One challenge for the future of the field of nickel-catalyzed coupling reactions is reliable and predictive understanding of features that control the reactivity of nickel catalysts. Future reaction development is more fruitful when it can be guided by straightforward principles that are predictive toward reaction yield and stereochemical outcome. Indeed, mechanistic analysis in the context of palladium coupling reactions provided guidelines for ligand selection that propelled the field and contributed to a wide range of researchers embracing and employing XC reactions.38 When compared to palladium catalysts, the possibilities for ligand-based mechanistic control are even greater with nickel catalysts due to their propensity to participate in a broader range of elementary steps.
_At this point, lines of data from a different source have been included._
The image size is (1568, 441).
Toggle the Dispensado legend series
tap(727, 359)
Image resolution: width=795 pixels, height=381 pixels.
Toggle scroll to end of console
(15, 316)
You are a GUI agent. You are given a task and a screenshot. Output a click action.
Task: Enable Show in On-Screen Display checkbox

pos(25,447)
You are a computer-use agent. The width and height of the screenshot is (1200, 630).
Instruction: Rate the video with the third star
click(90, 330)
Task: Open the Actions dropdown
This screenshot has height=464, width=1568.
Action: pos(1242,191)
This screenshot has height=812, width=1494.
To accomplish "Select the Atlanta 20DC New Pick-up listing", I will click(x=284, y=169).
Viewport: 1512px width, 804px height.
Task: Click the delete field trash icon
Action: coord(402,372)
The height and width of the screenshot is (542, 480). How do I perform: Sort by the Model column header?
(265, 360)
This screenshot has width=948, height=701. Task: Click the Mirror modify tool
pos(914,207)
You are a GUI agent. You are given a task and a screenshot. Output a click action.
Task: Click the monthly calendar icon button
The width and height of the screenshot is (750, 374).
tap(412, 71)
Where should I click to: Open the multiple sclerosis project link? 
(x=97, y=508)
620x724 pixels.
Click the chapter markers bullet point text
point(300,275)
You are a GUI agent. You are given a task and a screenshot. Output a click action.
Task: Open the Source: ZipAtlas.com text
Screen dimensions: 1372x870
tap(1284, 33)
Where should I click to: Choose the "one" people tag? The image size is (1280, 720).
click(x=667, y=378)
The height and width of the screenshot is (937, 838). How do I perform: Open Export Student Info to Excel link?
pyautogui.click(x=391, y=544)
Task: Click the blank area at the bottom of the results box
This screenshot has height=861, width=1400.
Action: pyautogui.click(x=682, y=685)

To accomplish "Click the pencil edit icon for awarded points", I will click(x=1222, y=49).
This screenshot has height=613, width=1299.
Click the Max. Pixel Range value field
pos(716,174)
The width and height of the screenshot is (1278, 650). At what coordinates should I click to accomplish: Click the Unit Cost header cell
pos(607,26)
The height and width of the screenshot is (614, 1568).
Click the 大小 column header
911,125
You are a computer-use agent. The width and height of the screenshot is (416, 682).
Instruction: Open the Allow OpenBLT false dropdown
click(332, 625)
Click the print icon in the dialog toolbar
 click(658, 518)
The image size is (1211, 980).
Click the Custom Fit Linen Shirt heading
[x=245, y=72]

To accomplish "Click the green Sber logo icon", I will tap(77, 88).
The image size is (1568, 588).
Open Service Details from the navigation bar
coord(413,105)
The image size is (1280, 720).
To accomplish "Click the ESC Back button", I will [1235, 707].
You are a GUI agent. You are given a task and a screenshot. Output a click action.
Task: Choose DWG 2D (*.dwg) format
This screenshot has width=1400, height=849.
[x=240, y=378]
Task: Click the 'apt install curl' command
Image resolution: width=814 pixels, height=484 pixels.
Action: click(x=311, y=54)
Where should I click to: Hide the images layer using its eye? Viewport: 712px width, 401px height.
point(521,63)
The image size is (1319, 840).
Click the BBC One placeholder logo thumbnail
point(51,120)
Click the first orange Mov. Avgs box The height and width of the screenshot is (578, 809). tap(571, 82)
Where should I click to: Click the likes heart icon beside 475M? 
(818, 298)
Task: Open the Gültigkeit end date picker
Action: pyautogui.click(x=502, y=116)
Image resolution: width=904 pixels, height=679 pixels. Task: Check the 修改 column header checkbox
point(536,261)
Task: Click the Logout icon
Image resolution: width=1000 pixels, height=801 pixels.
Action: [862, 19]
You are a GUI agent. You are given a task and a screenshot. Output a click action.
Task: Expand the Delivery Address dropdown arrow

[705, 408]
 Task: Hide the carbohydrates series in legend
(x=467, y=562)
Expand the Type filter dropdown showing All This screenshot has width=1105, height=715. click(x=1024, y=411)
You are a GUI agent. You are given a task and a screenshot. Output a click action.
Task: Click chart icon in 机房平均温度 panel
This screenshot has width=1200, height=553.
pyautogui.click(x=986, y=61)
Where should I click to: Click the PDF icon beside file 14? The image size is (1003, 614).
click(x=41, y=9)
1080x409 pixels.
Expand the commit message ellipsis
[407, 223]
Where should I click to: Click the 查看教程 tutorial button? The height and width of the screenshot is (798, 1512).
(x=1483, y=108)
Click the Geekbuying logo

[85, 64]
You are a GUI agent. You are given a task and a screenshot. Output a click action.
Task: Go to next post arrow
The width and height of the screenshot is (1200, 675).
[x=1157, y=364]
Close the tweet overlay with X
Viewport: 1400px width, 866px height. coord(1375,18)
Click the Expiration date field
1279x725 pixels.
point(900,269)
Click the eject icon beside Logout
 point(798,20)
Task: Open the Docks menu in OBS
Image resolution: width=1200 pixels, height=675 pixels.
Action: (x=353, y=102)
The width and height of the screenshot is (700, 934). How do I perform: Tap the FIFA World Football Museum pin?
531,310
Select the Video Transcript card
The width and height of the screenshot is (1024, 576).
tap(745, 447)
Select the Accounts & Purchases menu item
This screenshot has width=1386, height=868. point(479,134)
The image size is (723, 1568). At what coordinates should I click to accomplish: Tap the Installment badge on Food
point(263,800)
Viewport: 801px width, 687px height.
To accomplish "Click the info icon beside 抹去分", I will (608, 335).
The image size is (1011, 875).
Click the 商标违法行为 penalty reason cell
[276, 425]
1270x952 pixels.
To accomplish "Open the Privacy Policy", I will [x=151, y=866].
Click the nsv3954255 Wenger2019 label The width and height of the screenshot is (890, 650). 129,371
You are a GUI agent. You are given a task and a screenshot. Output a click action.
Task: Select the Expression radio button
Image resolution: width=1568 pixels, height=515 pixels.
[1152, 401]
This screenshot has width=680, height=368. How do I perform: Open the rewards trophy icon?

Therefore, delineating design principles that can favor certain pathways could be even more impactful.

A design feature that was of interest to us was the control of the mechanism of oxidative addition for C(sp3)-hybridized electrophilic carbons. Oxidative addition may occur by a two-electron reaction that mirrors a traditional SN2 reaction and occurs with inversion. Alternatively, oxidative addition may proceed via one-electron steps via formation of an alkyl radical. The one-electron pathways are stereoablative, since the alkyl radical racemizes (or epimerizes) rapidly.30,39 For transformations that construct new C(sp3) stereogenic centers, favoring one mechanism for oxidative addition is critical in controlling the overall stereochemical outcome of the reaction.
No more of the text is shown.